Was ist eigentlich ein "koloniales Ding"?
Von Michael Huber
Boxchampion Mike Tyson trägt ein Tattoo im Gesicht. Dieses spielt im Film „Hangover 2“ (2009) eine Rolle – einer der Charaktere will sich dasselbe Motiv stechen lassen. Tysons US-amerikanischer Tätowierer versuchte das zu verhindern, weil er das Copyright für das Muster beanspruchte – dabei hatte er es selbst von südpazifischen Maori-Stämmen abgeschaut, ohne zu fragen.
Der Streit ums Tattoo ist eine von zehn Fallstudien, die das Weltmuseum Wien (WMW) bis 30. Juni 2020 in einer Reihe von Vitrinen und einem (kostenlos downloadbaren) Booklet ausgebreitet hat. Sie Sonderschau „Ein koloniales Ding“ soll die Fragen vermitteln, die Gegenstand eines fundamentalen Umdenkprozesses in den Museen – und generell in kulturellen Archiven – sind. Österreich, wenngleich keine Ex-Kolonialmacht im engeren Sinn, ist mit dem Weltmuseum stark in die Debatte eingebunden.
Kuratorin Claudia Augustat versucht mit einzelnen Objekten Facetten aufzuzeigen: Soll das Museum etwa Reproduktionen der „Benin-Bronzen“ – zweifellos geraubte Objekte – im Shop verkaufen dürfen? Soll ein Objekt, das in seiner angestammten Kultur als heilig gilt, überhaupt gezeigt werden? Beginnt „Kunstraub“ erst mit Gewaltandrohung, oder ist schon mit überbordendem Forscherinteresse eine Grenze überschritten?

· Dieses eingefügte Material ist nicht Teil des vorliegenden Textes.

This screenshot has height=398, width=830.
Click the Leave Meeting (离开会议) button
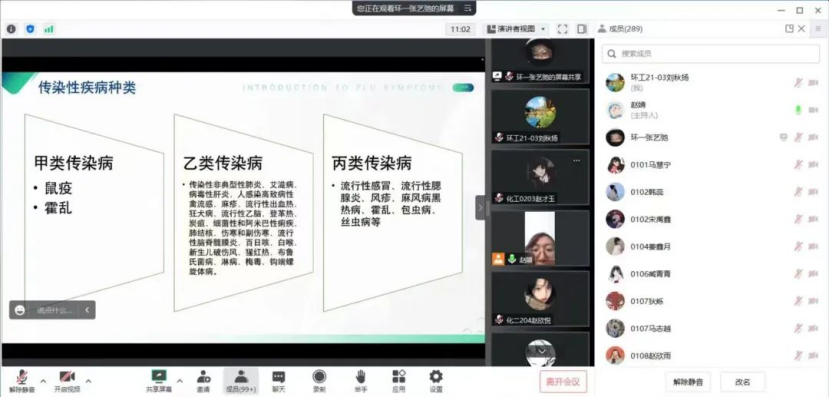[563, 382]
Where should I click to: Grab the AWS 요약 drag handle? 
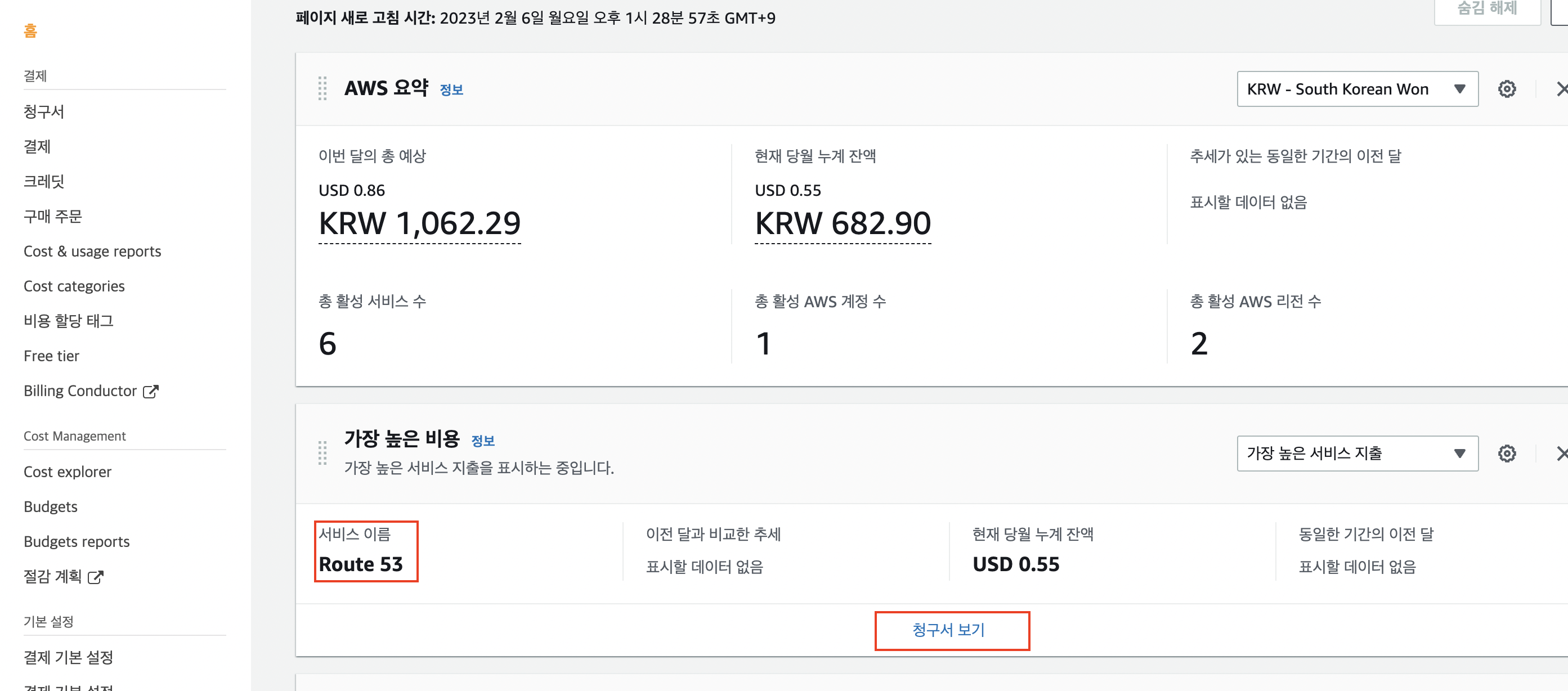click(x=322, y=89)

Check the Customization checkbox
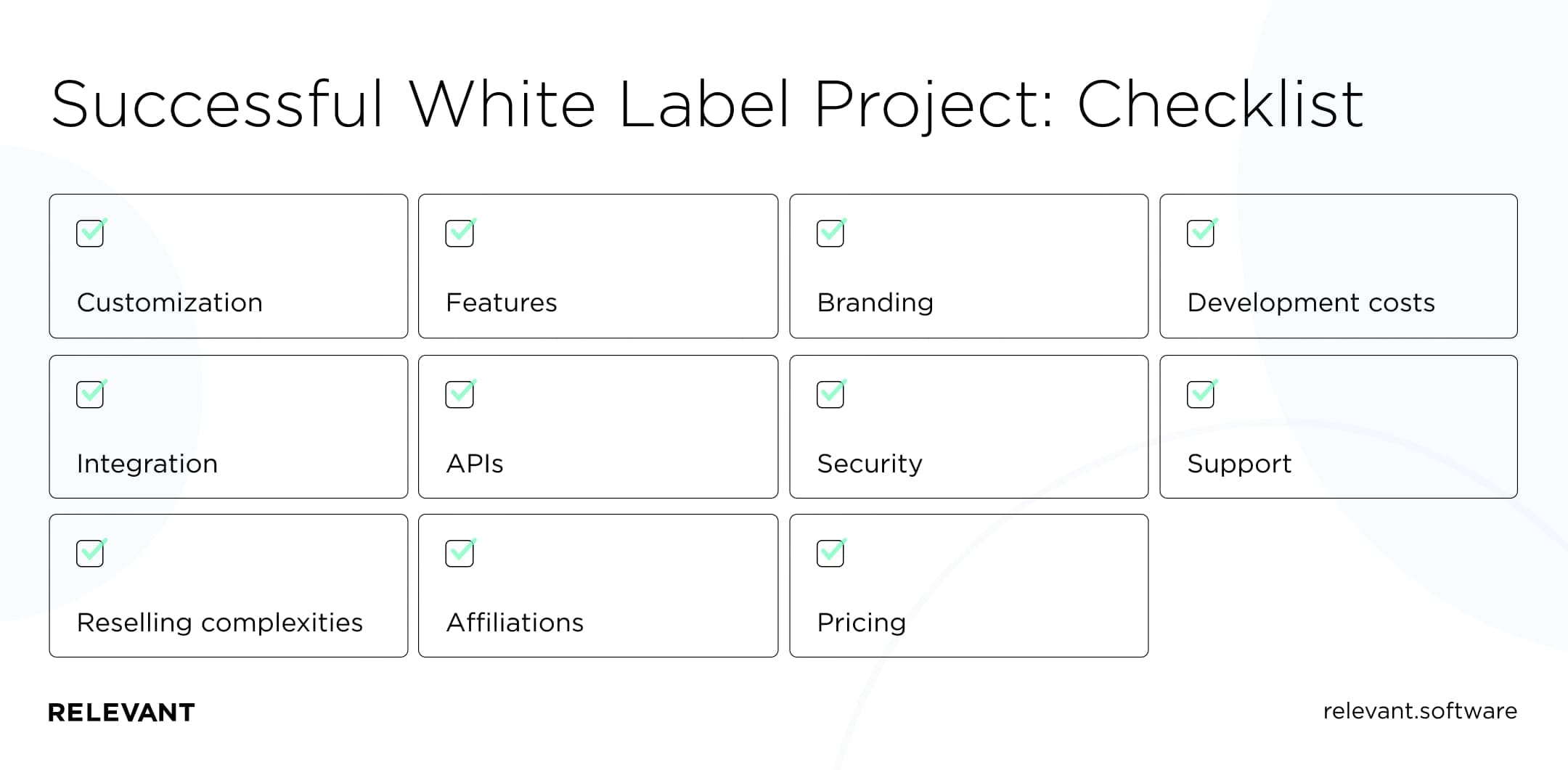pos(91,233)
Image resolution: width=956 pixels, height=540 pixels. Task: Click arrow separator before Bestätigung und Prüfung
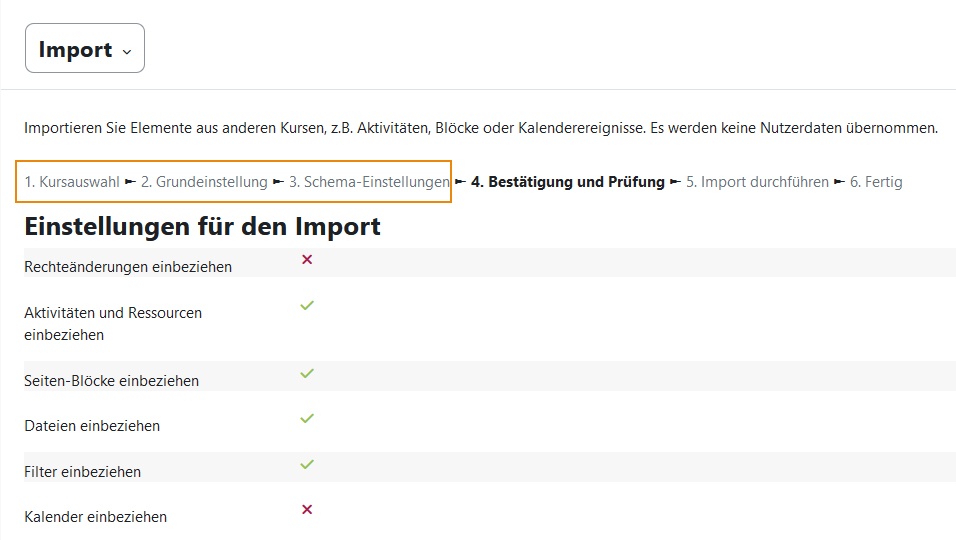460,182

In der Schau kommen mehrere Personen zu Wort, die auch verdeutlichen, dass bereits frühe Ethnologen mit solchen Fragen haderten. Um neue Wege im Umgang mit indigenen Kulturen zu finden, hat das Weltmuseum mit dem Bundeskanzleramt bisher zwei Workshops abgehalten und auf europäischer Ebene das Forschungsprojekt „Taking Care“ angestoßen. Mittelfristig wird die Politik am Wort sein.